Right now, these are the kinds of conditions about 50 Palestinian journalists are being subjected to. And then, there’s the 150 Palestinians who have just been killed outright, including Palestinian-American journalist Shireen Abu Akleh, who was murdered by a US-backed Israeli sniper in 2022.
Yet, I cannot recall any mention of Akleh at the WHCD the year after she was killed, or of any the 50 journalists being held hostage at this year’s WHCD. Nor can I think of a single member of the mainstream American media having an #IStandWithGazaJouranlists or a #RememberShireen hashtag in their Twitter bios—nor any of them using her picture as their profile image, nor seeing any full-page ads in the Wall Street Journal demanding the release of our 50 colleagues held in U.S.-funded hellhole prisons in the Negev desert.
I can’t think of a single member of the mainstream American media having an #IStandWithGazaJouranlists or a #RememberShireen hashtag in their Twitter bios.
In fact, I imagine that if any reporter for a big American newspaper flashed sympathy for Rula Hassanein or Rasha Hirzalla as proudly as they do for Evan Gershkovich, they’d be fired for not being “objective.” They likely be driven out of the industry for good.
Heck, I have not even seen a single mainstream journalist write about the horrifically sad case of Linda Torado, an independent journalist who was shot in the head by the Minneapolis police covering the George Floyd uprising in 2020, had one eye blown out of her head by a projectile, and is now dying in hospice due to irreversible brain damage.

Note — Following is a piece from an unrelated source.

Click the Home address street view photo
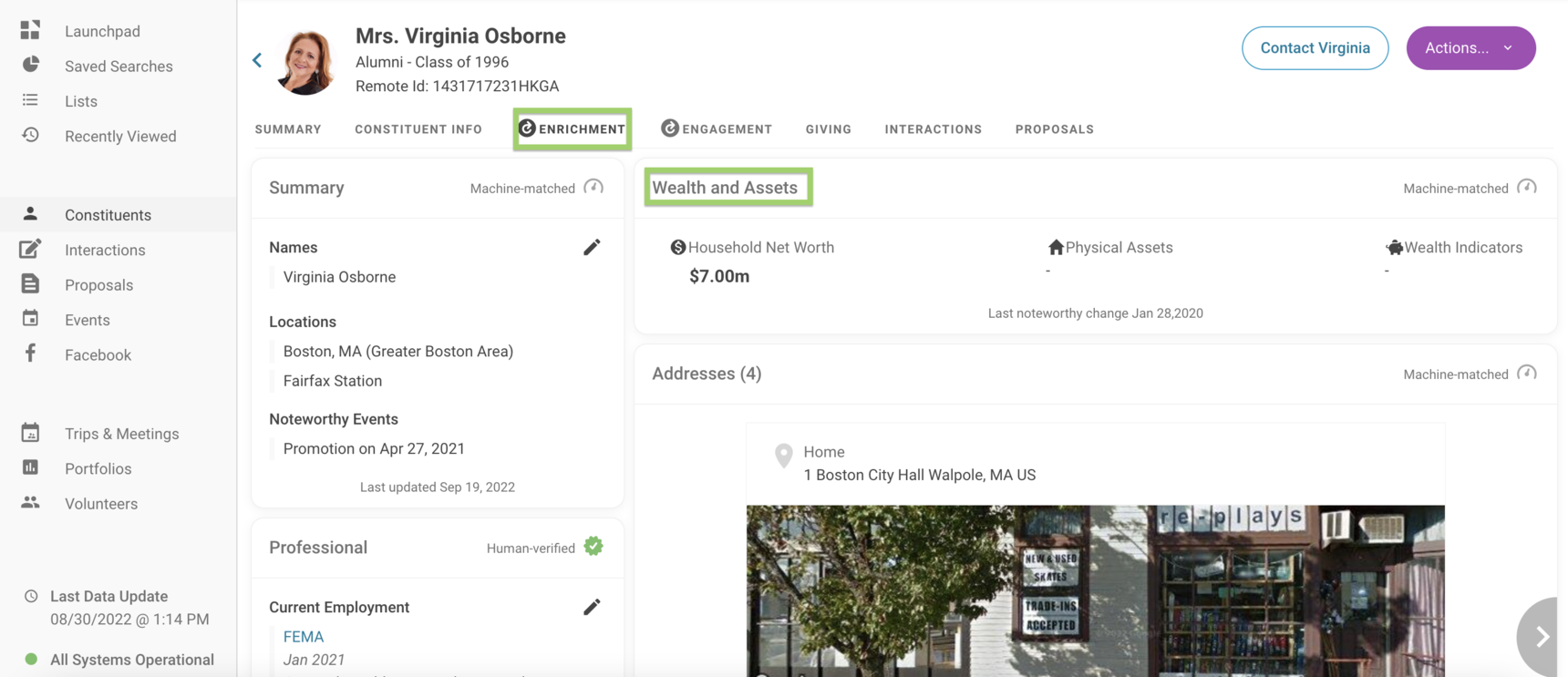(1094, 590)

For most U.S. journalists, I guess they only feel comfortable publicly standing with their colleagues if their colleague has been harmed by an enemy of the American empire.
Still, if “journalism is not a crime,” then it should not be treated as a crime by any government for any journalist. Not for American journalist Evan Gershkovich. Nor for Australian journalist Julian Assange. Nor for Palestinian American Shireen Abu Akleh. Nor for any of the 150 Palestinian journalists murdered and the nearly 50 journalists currently being detained by U.S.-backed Israel.